PyTorch Workflow

This mainly covers the typical workflow of a PyTorch Model. That is, how we:

How we gather and prepare the data
How do we build the model, consisting of a. How do we evaluate our model (loss function design) b. How do we train our model (backprop and whatnot, aka training loop)
Run the model training
Evaluate the model
Make changes to hyperparameters
Ship model (save and reload, there’s also downstream shipping for deployment)

import torch 
from torch import nn
import matplotlib.pyplot as plt
 
torch.__version__
 
# Create a sample dataset representing a straight line
weight = 0.7
bias = 0.3
 
start = 0
end = 1
step = 0.02
X = torch.arange(start, end, step).unsqueeze(dim=1)
y = weight * X + bias
 
print(X[:10], y[:10])
 
# Split data into training and test sets
split = 0.8
split_i = int(split * len(X))
X_train, y_train = X[:split_i], y[:split_i]
X_test, y_test = X[split_i:], y[split_i:]
 
len(X_train), len(X_test)
 
# Plot
def plot_predictions(train_data=X_train, 
                     train_labels=y_train, 
                     test_data=X_test, 
                     test_labels=y_test, 
                     predictions=None):
  """
  Plots training data, test data and compares predictions.
  """
  plt.figure(figsize=(10, 7))
 
  # Plot training data in blue
  plt.scatter(train_data, train_labels, c="b", s=4, label="Training data")
  
  # Plot test data in green
  plt.scatter(test_data, test_labels, c="g", s=4, label="Testing data")
 
  if predictions is not None:
    # Plot the predictions in red (predictions were made on the test data)
    plt.scatter(test_data, predictions, c="r", s=4, label="Predictions")
 
  # Show the legend
  plt.legend(prop={"size": 14})
 
plot_predictions()

Output:

tensor([[0.0000],
        [0.0200],
        [0.0400],
        [0.0600],
        [0.0800],
        [0.1000],
        [0.1200],
        [0.1400],
        [0.1600],
        [0.1800]]) tensor([[0.3000],
        [0.3140],
        [0.3280],
        [0.3420],
        [0.3560],
        [0.3700],
        [0.3840],
        [0.3980],
        [0.4120],
        [0.4260]])

Output:

<Figure size 1000x700 with 1 Axes>

# Build the model
class LinearRegressionModel(nn.Module):
  def __init__(self):
    super().__init__()
    
    # initialize the weight as a random float value
    # requires_grad <> does this value get updated with backprop?
    self.weights = nn.Parameter(torch.randn(1, dtype=torch.float), requires_grad=True)
 
    # initialize bias as a random float value
    self.bias = nn.Parameter(torch.randn(1, dtype=torch.float), requires_grad=True)
 
  # forward is a function that needs to be implemented for an nn.Module
  # it defines the forward propagation of the model
  def forward(self, x: torch.Tensor) -> torch.Tensor:
    return self.weights * x + self.bias

PyTorch Model Workflow Essentials

They are torch.nn for the model itself, torch.optim which contains a bunch of optimization algorithms, torch.utils.data.Dataset that defines the dataset, and torch.utils.data.DataLoader to help with loading data into the model.

Torch.nn

torch.nn contains the modules to build computational graphs
torch.nn.Parameter stores tensors as parameters to be used in the nn.Module.
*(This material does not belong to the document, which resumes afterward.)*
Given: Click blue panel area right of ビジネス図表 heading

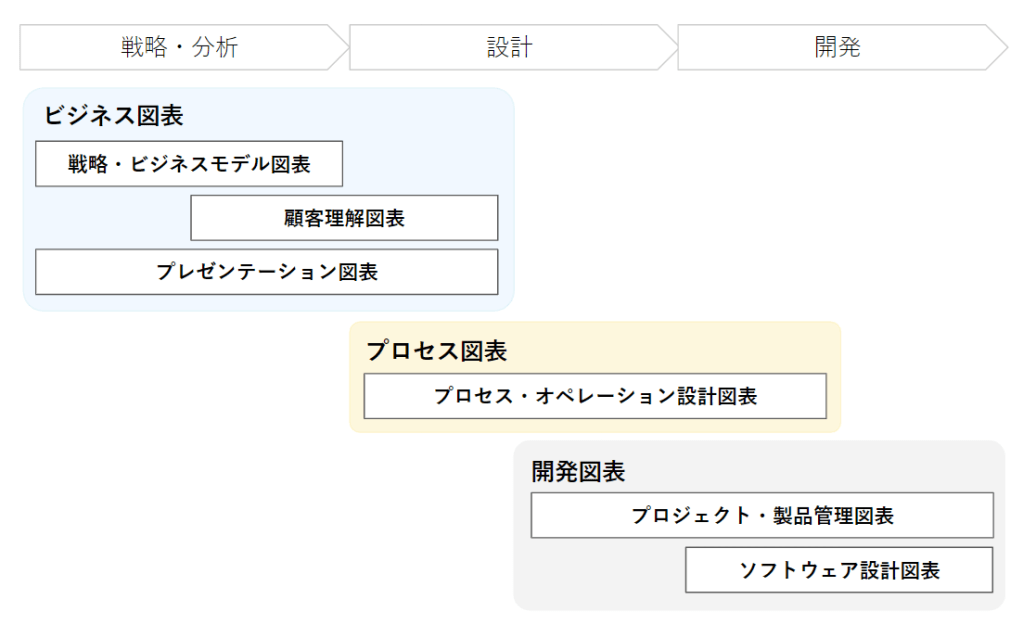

If requires_grad is True, then gradients are automatically calculated.
torch.nn.Module defines the base class for all PyTorch neural network modules. Requires forward() to be implemented.
torch.optim contains a bunch of optimization algorithms for parameter optimization.
def forward(): all nn.Module subclasses must implement this.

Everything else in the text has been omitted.